I walk with skin naked from your absence

wanting to claim itself yours.




Ç Myrlin Hepworth

Ode to Refrigerator Boxes

You are much to dirty for Mikahil Baryshnikov's toes,
to beautiful be allowed in Carnegie Hall,
too poetic to be displayed at the Smithsonian.

You are the foundation of the B-boy stance—that wild style
paus-pop-flex-flavor crowds jeered for, that stance which defied
police batons and prison cells, Vietnam jungles and Contra cocaine,
same stance that shot erect from your surface and mimicked sky scrapers,
Still I Rise tattooed in the lining of your back,
the firs stage ever
to support the weight
of a man spinning on his head. Once

you lined the park surface,
crowds stirred below the backdrop of a Bronx sunset,
Adidas scuffed
broke
swung-spun-tucked. Kids
became mystics
to the thump
of break beats. Now

you wait to be collected. Lost
from the tremble of fat laces,
the squeeze of shoulder blades
in revolution
the scissors of legs steady swoop of ankles, lost
from the Steady Rock,
Cool Herc rotation of turntables—you wait.

Outside warehouses and in trash bins,
in alleys in New York City and Paris
behind appliance stores in Idaho, Belgium, Egypt, Japan, Kenya,
in a hundred different nations
in a thousand different cities
where B-boys and girls
reinvent your name
in phrases as infinite
as the ways in which the human body can create itself in motion,
turn itself inside-out-outside-in — you wait.
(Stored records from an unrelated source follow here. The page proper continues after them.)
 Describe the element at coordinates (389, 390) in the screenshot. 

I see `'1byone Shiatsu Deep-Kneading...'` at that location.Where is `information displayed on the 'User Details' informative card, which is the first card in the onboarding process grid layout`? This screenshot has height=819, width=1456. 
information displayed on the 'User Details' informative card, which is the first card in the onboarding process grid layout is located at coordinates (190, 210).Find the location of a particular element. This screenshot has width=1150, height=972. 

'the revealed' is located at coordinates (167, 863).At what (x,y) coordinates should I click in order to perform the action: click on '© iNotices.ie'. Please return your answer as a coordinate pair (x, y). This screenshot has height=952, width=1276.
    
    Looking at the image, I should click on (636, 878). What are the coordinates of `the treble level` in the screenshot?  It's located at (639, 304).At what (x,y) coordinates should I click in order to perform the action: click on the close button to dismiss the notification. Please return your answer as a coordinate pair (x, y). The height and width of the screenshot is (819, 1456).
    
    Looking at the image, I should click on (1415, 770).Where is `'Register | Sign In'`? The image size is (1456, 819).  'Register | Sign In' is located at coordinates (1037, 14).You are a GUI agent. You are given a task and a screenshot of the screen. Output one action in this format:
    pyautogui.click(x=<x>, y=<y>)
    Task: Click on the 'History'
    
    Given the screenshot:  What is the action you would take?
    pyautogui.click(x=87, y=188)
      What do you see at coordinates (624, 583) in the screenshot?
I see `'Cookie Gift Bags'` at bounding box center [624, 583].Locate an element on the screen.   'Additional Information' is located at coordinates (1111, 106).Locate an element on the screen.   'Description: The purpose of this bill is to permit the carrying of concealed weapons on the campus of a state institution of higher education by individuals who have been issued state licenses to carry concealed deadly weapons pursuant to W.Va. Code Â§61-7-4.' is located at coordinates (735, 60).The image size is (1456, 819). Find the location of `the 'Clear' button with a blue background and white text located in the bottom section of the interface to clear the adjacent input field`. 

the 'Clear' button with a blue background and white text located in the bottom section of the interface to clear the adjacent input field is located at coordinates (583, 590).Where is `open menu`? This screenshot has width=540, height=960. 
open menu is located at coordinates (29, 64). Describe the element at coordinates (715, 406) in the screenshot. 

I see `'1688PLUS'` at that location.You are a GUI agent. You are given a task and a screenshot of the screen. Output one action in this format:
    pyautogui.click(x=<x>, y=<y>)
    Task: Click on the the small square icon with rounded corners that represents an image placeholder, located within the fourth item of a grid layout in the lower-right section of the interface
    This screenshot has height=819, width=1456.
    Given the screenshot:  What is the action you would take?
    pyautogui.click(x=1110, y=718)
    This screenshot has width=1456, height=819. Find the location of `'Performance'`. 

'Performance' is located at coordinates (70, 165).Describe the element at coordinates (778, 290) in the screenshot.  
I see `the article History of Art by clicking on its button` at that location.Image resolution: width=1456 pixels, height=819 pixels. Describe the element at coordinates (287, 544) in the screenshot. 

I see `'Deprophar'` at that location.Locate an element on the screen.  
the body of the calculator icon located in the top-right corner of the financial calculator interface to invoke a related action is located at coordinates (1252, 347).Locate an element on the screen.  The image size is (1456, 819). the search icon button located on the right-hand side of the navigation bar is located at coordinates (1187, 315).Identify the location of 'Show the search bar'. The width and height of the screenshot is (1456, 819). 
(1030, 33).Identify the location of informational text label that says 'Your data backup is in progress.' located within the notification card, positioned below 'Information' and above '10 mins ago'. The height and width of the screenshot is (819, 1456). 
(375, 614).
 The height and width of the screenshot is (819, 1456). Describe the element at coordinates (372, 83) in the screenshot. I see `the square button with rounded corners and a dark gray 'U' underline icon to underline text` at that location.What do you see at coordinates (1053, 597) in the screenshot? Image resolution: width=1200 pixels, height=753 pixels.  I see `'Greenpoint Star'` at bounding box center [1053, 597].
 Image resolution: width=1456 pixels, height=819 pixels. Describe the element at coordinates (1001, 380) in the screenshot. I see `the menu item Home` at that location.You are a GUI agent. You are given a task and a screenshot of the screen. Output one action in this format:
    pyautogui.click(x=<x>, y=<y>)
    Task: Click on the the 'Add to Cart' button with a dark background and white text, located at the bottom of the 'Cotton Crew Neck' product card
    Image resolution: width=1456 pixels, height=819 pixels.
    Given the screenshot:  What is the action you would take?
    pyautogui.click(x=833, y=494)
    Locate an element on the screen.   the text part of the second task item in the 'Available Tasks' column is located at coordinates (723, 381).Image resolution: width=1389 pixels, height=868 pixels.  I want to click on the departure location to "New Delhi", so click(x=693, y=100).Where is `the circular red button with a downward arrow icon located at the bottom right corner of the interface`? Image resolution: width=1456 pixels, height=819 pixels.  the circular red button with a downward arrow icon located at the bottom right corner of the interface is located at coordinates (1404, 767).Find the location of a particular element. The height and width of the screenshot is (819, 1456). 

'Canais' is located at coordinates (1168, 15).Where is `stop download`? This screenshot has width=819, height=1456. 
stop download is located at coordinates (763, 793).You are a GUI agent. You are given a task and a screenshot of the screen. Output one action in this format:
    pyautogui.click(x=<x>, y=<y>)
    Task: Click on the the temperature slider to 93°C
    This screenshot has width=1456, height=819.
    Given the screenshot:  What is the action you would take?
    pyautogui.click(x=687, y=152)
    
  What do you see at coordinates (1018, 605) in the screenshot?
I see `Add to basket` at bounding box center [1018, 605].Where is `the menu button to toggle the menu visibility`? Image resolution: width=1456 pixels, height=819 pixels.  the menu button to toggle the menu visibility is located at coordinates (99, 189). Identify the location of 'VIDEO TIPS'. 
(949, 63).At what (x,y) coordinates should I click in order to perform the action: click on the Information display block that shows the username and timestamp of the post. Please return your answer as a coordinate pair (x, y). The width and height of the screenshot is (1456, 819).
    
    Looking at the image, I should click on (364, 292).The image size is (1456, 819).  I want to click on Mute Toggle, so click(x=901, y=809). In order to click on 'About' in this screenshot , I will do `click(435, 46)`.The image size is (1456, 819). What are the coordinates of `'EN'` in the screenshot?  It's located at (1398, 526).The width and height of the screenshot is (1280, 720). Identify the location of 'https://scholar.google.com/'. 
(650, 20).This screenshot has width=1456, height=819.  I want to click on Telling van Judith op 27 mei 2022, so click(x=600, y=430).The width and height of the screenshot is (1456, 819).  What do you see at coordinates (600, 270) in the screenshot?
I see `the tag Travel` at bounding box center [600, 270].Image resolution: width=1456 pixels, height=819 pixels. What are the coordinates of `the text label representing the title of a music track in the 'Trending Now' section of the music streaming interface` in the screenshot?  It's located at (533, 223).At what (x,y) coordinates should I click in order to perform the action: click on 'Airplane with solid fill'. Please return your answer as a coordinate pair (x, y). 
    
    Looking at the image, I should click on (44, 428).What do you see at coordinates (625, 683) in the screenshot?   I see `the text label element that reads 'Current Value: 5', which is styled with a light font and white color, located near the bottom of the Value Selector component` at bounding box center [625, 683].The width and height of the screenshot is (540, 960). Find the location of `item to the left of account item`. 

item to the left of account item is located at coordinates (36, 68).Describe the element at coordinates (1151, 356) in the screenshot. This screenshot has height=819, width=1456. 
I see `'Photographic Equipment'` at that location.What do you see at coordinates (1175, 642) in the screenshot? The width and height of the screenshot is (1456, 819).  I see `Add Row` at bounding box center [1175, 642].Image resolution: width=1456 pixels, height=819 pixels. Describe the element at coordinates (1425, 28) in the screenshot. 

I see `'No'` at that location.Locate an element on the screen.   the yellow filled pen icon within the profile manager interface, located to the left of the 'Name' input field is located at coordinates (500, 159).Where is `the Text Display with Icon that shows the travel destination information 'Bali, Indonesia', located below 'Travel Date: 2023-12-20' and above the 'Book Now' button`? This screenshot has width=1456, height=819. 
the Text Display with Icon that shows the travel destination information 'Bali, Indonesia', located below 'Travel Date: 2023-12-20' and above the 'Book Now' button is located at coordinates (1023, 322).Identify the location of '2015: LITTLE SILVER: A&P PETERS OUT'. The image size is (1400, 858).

You wait for boys and girls
who starve to move like
litered newspapers drift, who ache to tumble
like trash cans, to bend like ricocheting bullets,
to land upon you like jets and leaves
to set themselves frozen like dry paint,
to sweat form hips and shoulders,
to find rhythm
from speakers
that rattle
like silver-wear drawers in busy kitchens.
You wait for them to collect you,
use you as you were meant

as a dinner table.


Ç Myrlin Hepworth, 2011

This Morning

The rain
tipped into our gaze, dashed sideways
and caused the street to shine a liquid black.
A sopping flicker scurried across the breeze.

That morning,
the orange shadows of rock and sand
grew deep into the blue downpour.
By your car we embraced for warmth—tried to say goodbye
for like—an hour,
laughing at the skies oscillated kisses.
The rain changed intensity
like a dieing street lamp sputtering light
across an adobe mural painted in blue sand.

How the rain fell into us.
How the scene of it all glows so sharply in my mind,
it couldn't possibly have been so beautiful
it could'n possibly have been that beautiful I think
but I believe it had to have been. Even now
I realize that the morning the desert, the rain,
these things have always been that beautiful.
It was you, your electric kiss
that shocked this epoch into my senses.

This morning
I know no other way to reach for you
but to assault the horizon with your memory,
but to create teal streaks as I glance into this expanding sunrise.